Text extract start
Judith Barrett (born Lucille Kelley, February 2, 1909 – March 10, 2000), also known as Nancy Dover, was an American film actress of the late 1920s and through the 1930s, up until 1940.

Early life
Born and raised in Venus, Texas, Barrett was one of three children of a cattle rancher Sam Kelley.

Barrett made several appearances at The Palace Theatre, Dallas while still at school.  She did modeling at a department store for ladies tea/fashion shows.

Career
At sixteen, she got on a train to Hollywood. Her first big chance came when she started in a lavish commercial film in 1928, The Sock Exchange opposite Bobby Vernon. In 1929 she starred in five films, and made a successful transition to "talking films". From 1928 to 1933 she was billed as "Nancy Dover", and from 1930 to 1933 she appeared in nine films, all credited.

In 1933, she appeared in only one film, Marriage Humor opposite Harry Langdon and Vernon Dent, while doing stage work. She would not have another role until 1936, when she starred in the crime drama Yellowstone opposite Henry Hunter, and alongside Ralph Morgan and Alan Hale. It was the first film that she was billed as "Judith Barrett". She appeared in two films that year, and five in 1937, one of which was her first uncredited role.
Text extract end
Provided data start
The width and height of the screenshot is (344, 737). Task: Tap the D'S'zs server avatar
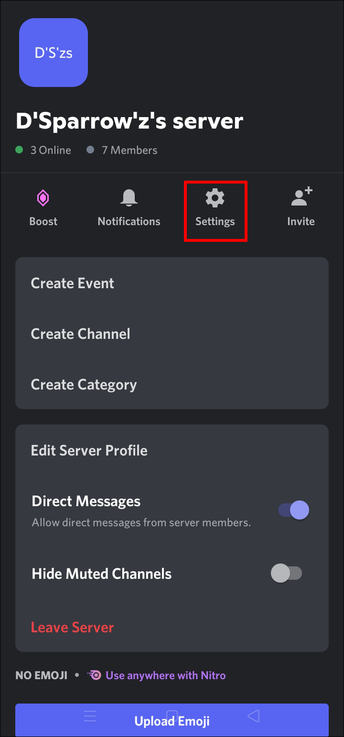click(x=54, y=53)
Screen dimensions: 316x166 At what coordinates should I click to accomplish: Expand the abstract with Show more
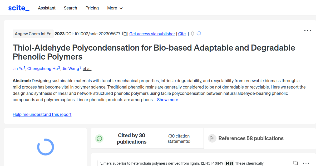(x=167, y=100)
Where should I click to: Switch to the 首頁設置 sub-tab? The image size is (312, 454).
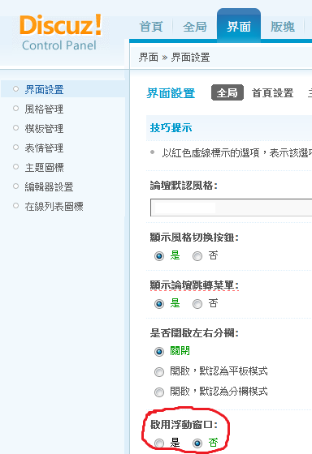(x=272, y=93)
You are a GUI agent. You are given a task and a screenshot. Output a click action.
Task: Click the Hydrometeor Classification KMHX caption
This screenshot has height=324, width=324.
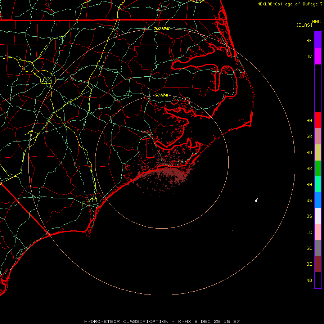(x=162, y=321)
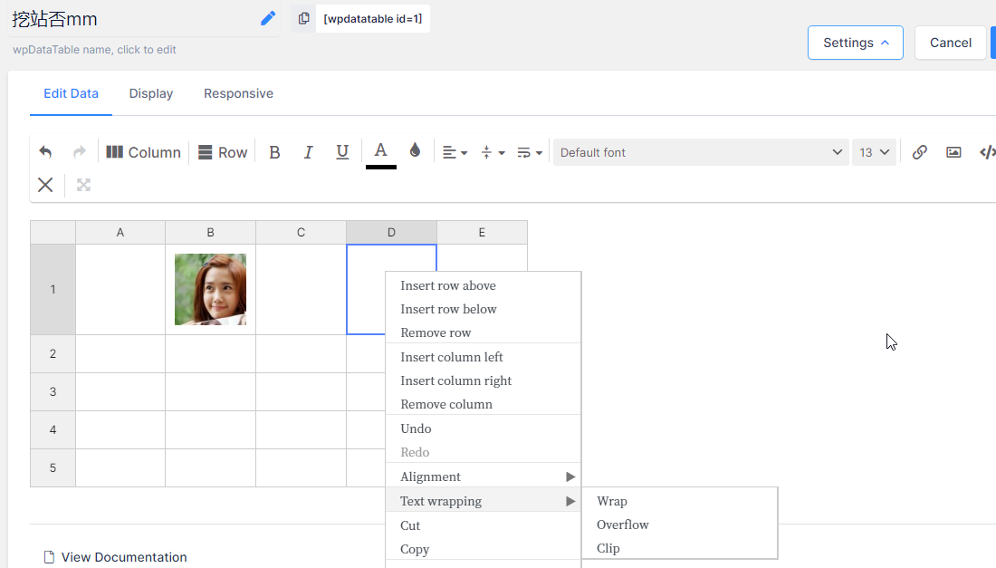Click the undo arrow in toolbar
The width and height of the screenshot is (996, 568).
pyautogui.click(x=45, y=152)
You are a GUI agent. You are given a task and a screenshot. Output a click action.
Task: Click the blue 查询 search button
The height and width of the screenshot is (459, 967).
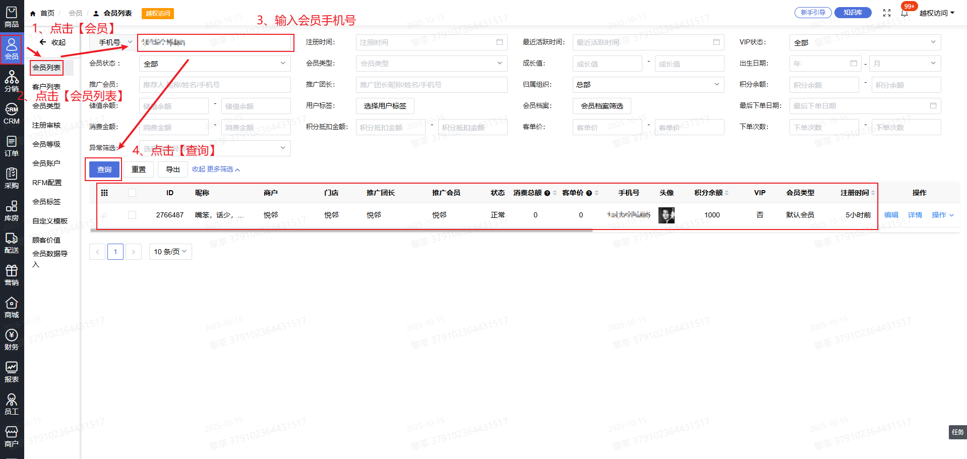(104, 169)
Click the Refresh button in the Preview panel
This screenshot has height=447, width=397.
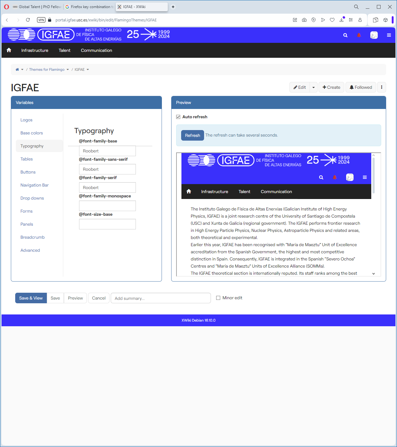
Provided data end
Parts of the exercise:
[1] According to the Judith Barrett biography, which was the first film in which she was billed as "Judith Barrett"?
[2] Carry on the Judith Barrett biography from the point where it stops.

Expected outputs:
[1] Yellowstone, the 1936 crime drama.

[2]
From 1938 to 1940, Barrett appeared in ten films, all credited, including Road to Singapore, the first "road" picture by the team of Bing Crosby and Bob Hope. Barrett retired from film acting following her appearance in the 1940 comedy Those Were the Days!, starring William Holden and Bonita Granville.

Telegenic
Noted for her beauty, the October 16, 1939 edition of the Baltimore Sun said of her: "Judith Barrett, pretty and blonde actress, is the first Telegenic Girl to go on record. In other words, she is the perfect type of beauty for television. ... She is slated for the first television motion picture." The Salt Lake Tribune noted that Barrett was "selected after months of exhaustive tests by television experts, sound engineers, photographers and make-up specialists." Paramount Pictures followed up on the selection by featuring her in its film, Television Spy (1939).

Personal life
In March 1940, Barrett married Lindsay C. Howard in Yuma, Arizona. They divorced on April 8, 1952. She had earlier been married to actor Cliff Edwards.

She eventually settled in Palm Desert, California, where she was residing at the time of her death at the age of 91 on March 10, 2000. She had two children with Howard and the marriage ended in divorce.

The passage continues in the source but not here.